* What the exercise asks
Restate word for word the lines below, from the one containing "Launch SQL Server" through the final line, with no pictures included.

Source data

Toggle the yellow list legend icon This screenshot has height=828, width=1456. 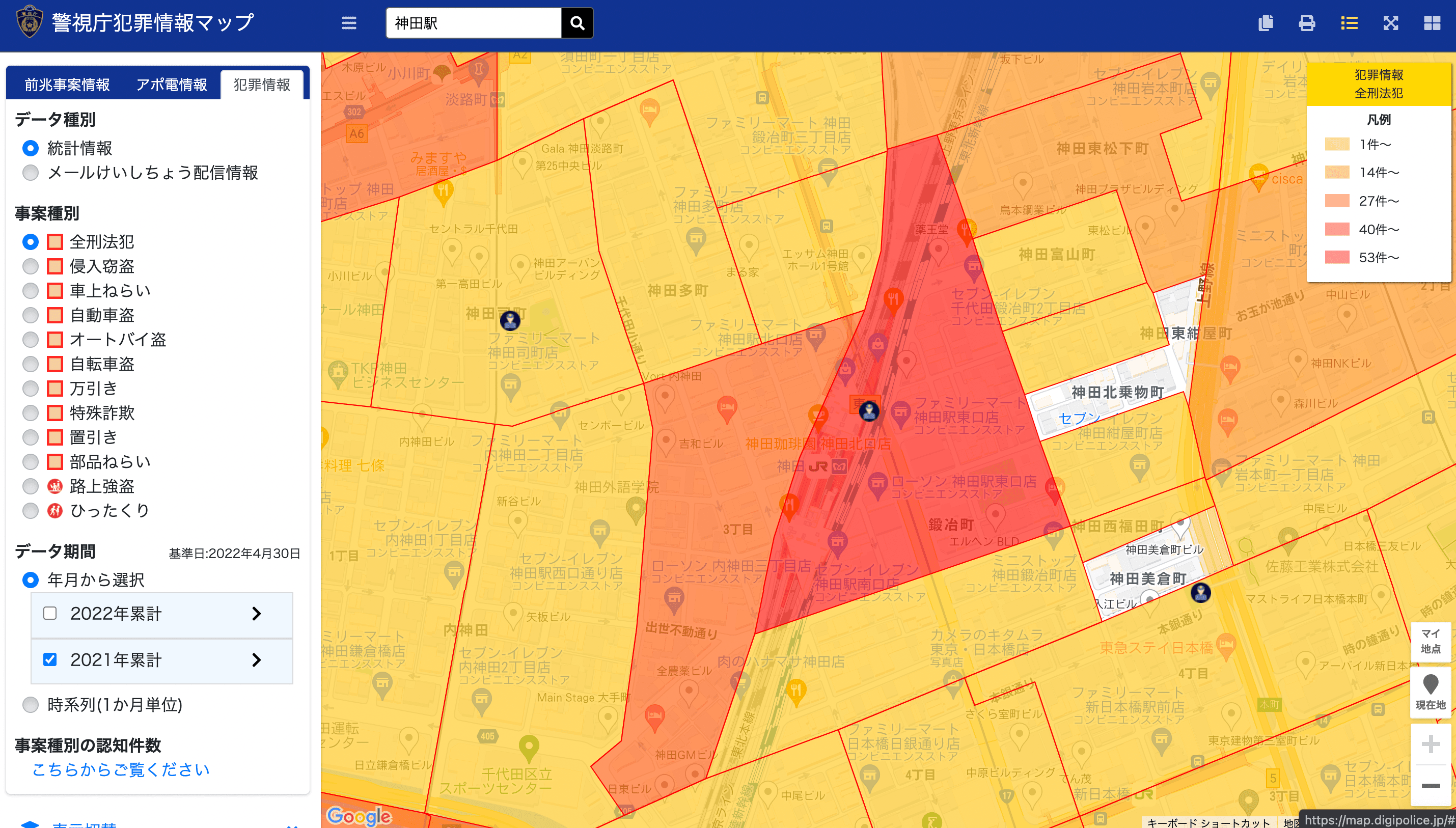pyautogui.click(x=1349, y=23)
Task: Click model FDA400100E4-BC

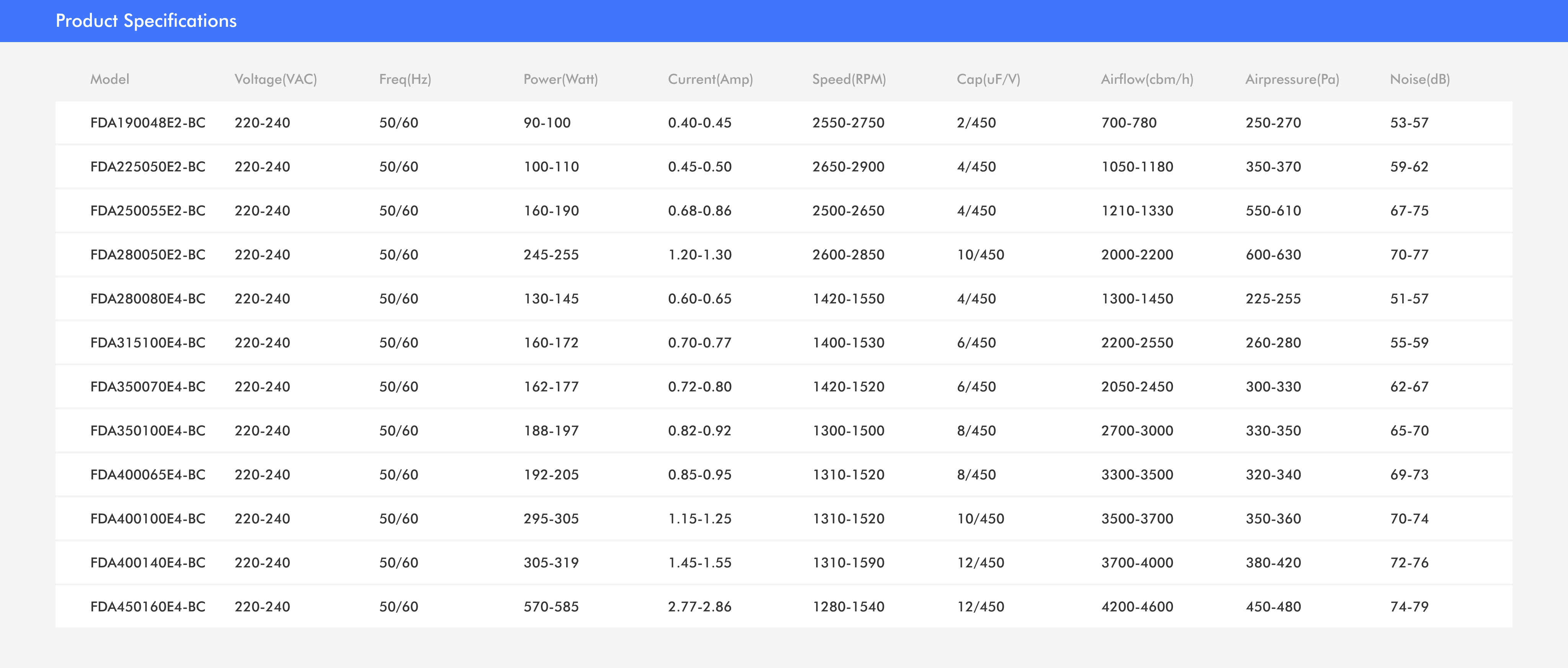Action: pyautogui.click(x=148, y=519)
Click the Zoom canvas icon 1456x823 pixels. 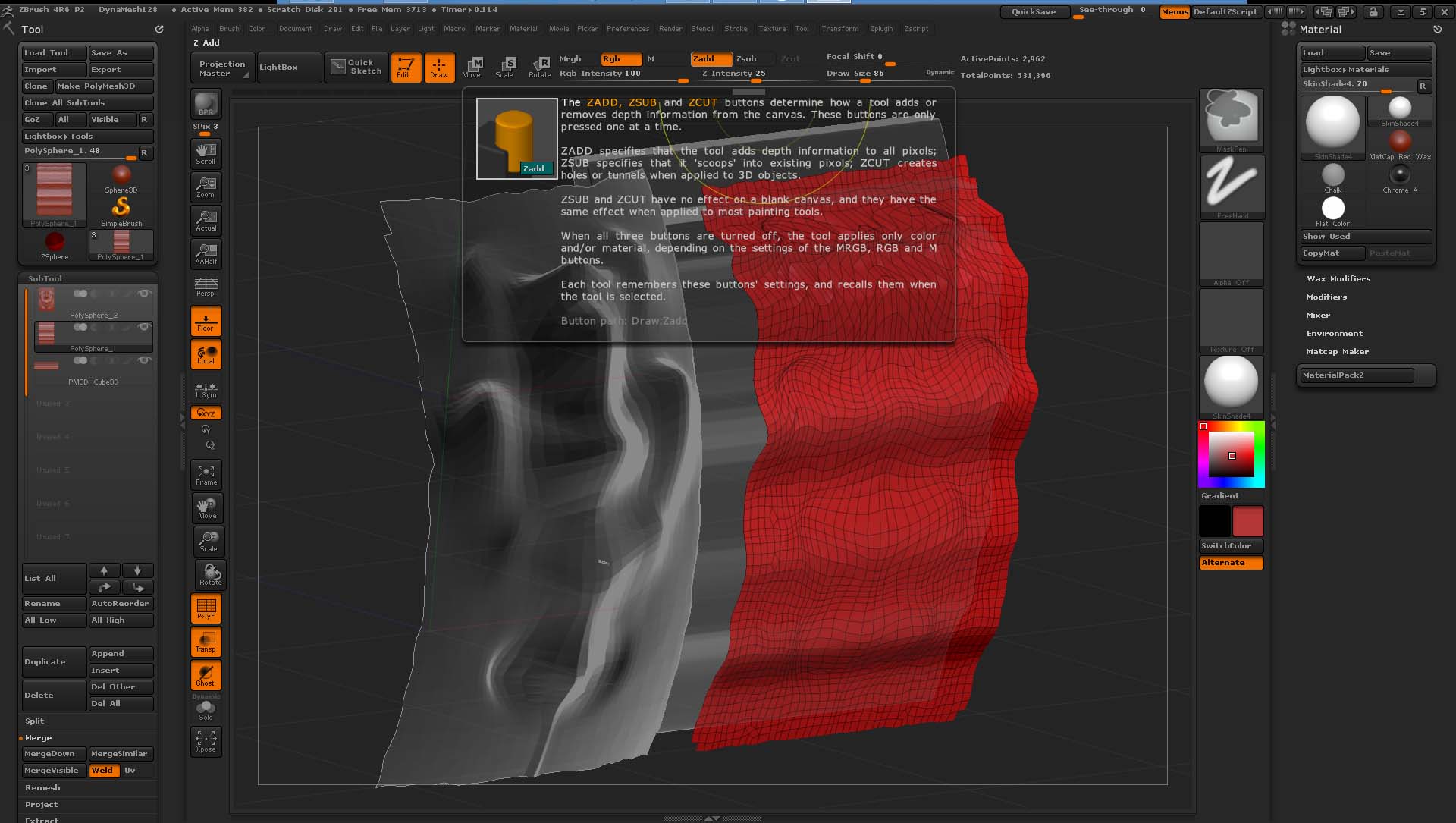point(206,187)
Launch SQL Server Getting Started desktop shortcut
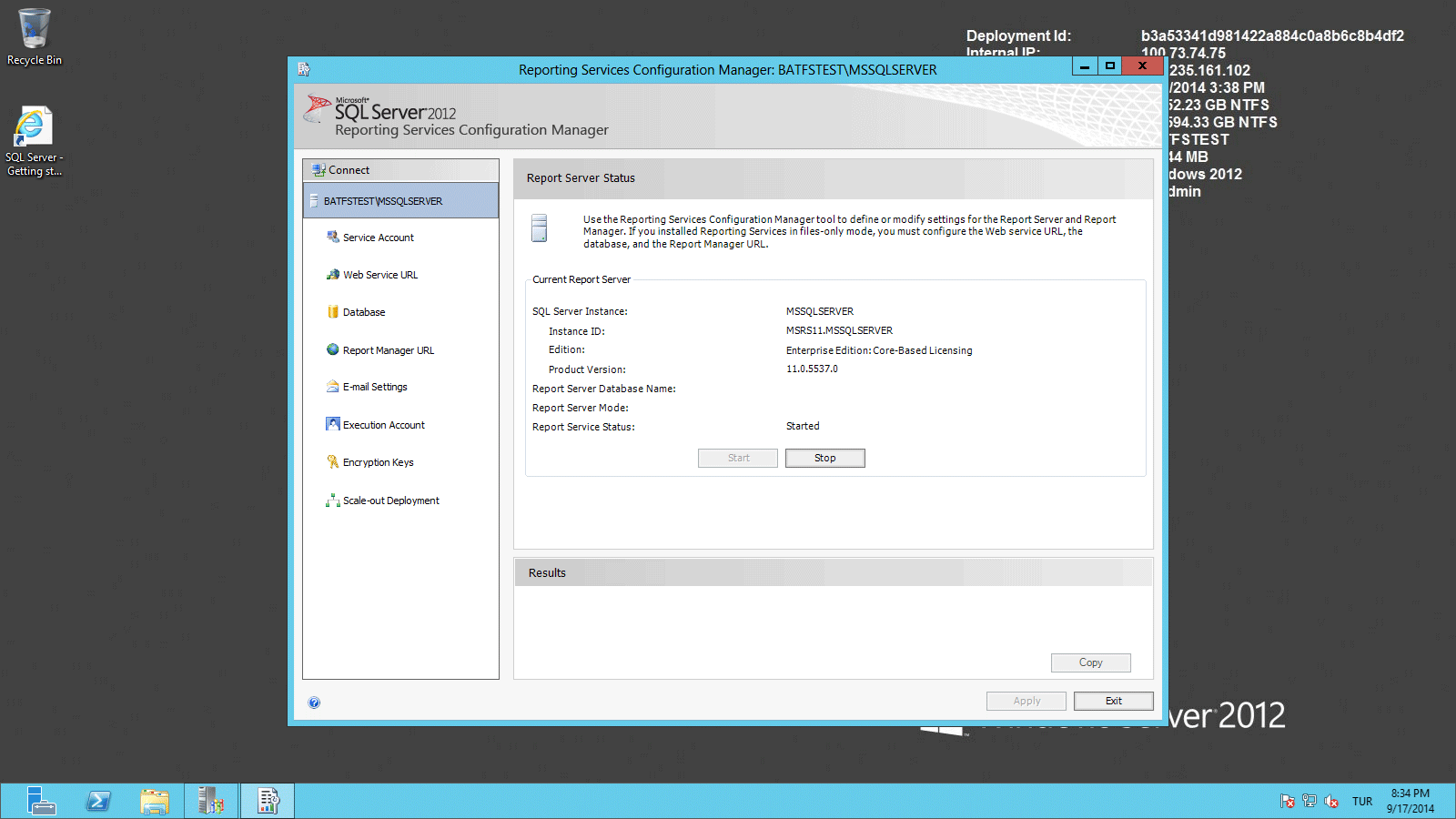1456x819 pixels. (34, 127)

* Finished exercise
Launch SQL Server Getting Started desktop shortcut
1456x819 pixels. (34, 127)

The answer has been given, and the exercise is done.